◆ Problem statement ◆
All lines below must be repeated exactly, with the pictures omitted.

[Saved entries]

-- Opening Marker --

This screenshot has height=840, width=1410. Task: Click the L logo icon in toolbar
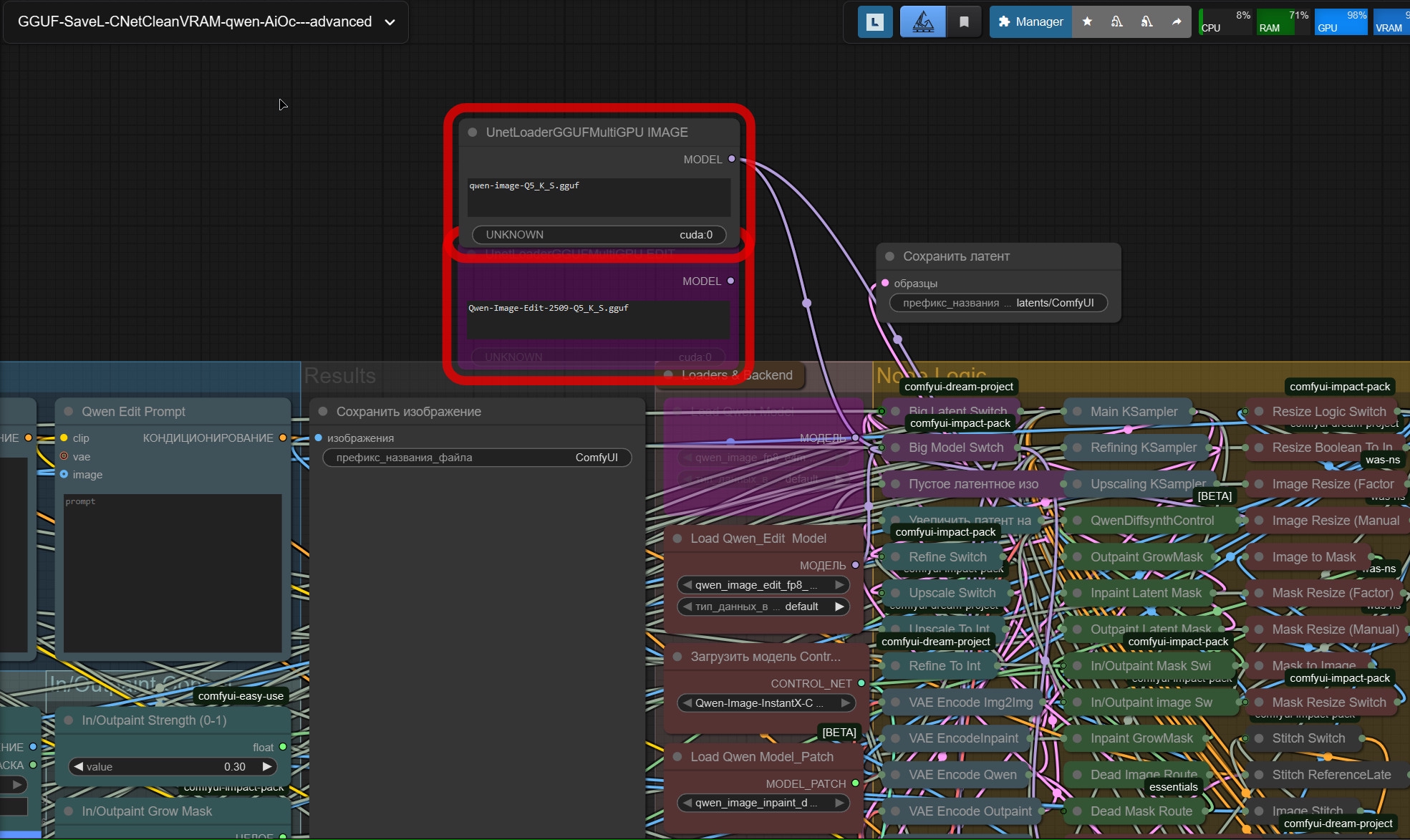874,22
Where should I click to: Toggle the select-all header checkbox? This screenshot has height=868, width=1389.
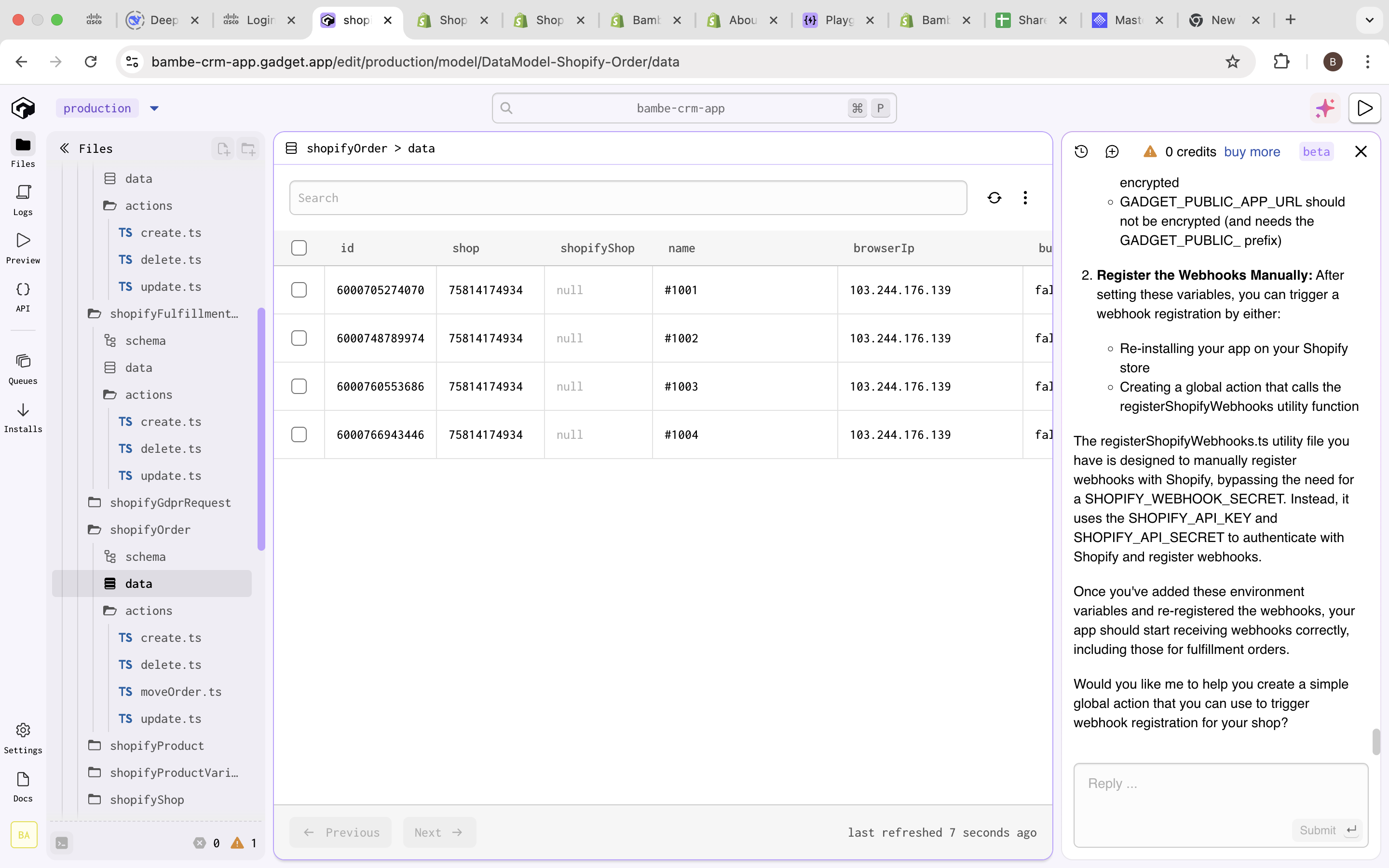click(x=299, y=248)
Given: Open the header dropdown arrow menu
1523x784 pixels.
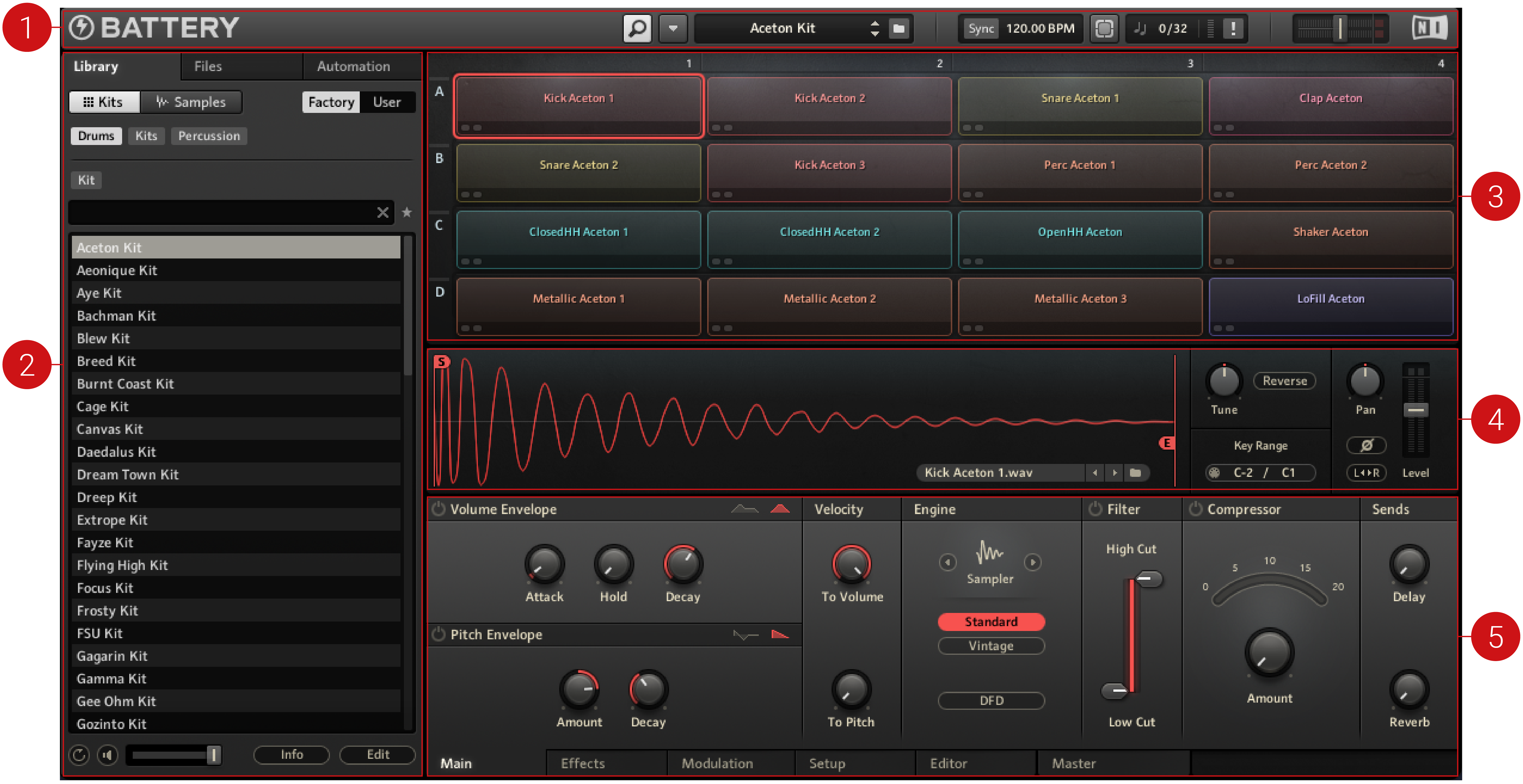Looking at the screenshot, I should click(x=673, y=28).
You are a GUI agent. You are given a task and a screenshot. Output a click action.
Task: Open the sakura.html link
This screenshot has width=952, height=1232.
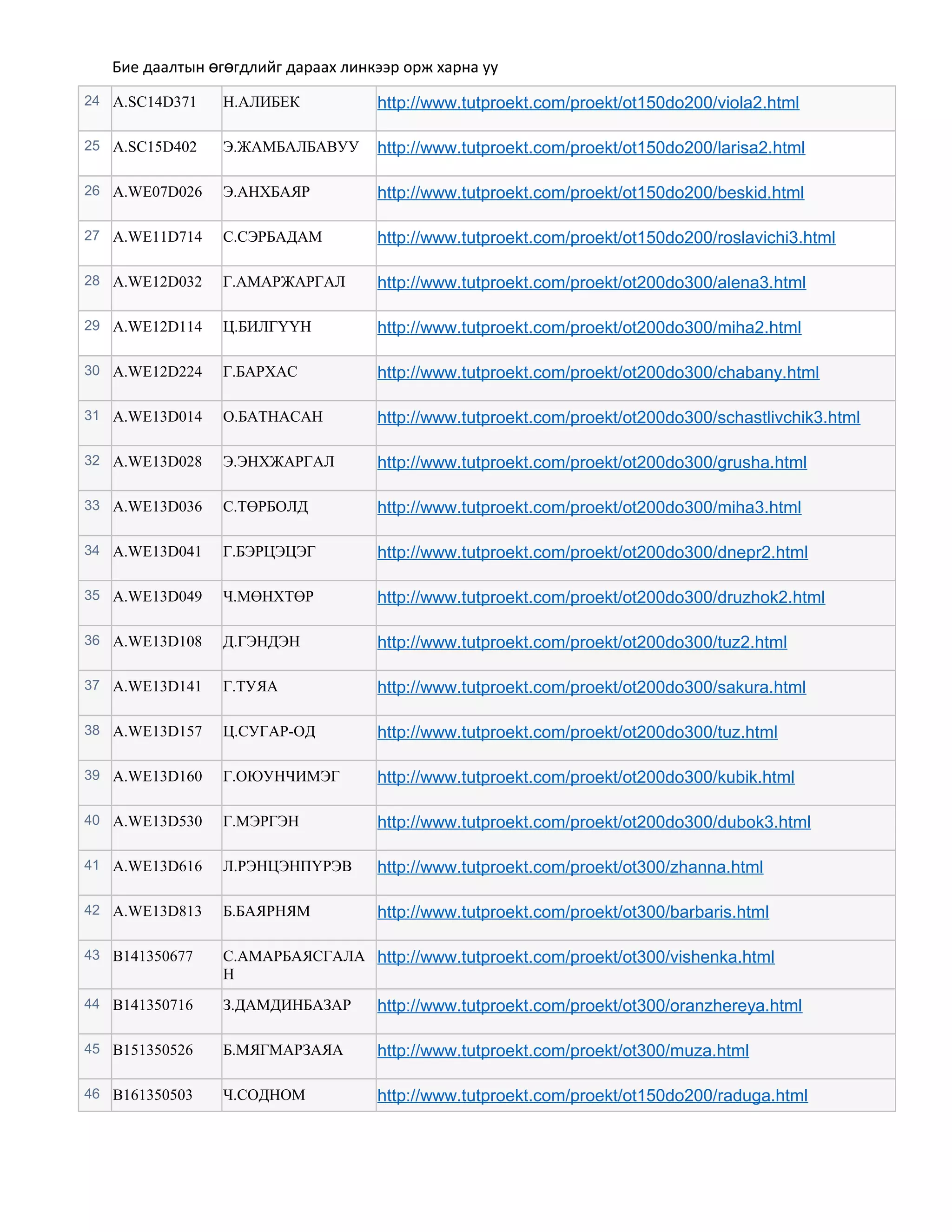click(591, 687)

-- Closing Marker --

◆ Output of the exercise ◆
This screenshot has height=840, width=1410. Task: Click the L logo icon in toolbar
874,22
Where should I click to: Toggle the select-all header checkbox? This screenshot has height=868, width=1389.
click(x=299, y=248)
Given: Open the header dropdown arrow menu
1523x784 pixels.
Looking at the screenshot, I should click(x=673, y=28).
You are a GUI agent. You are given a task and a screenshot. Output a click action.
Task: Open the sakura.html link
This screenshot has width=952, height=1232.
click(591, 687)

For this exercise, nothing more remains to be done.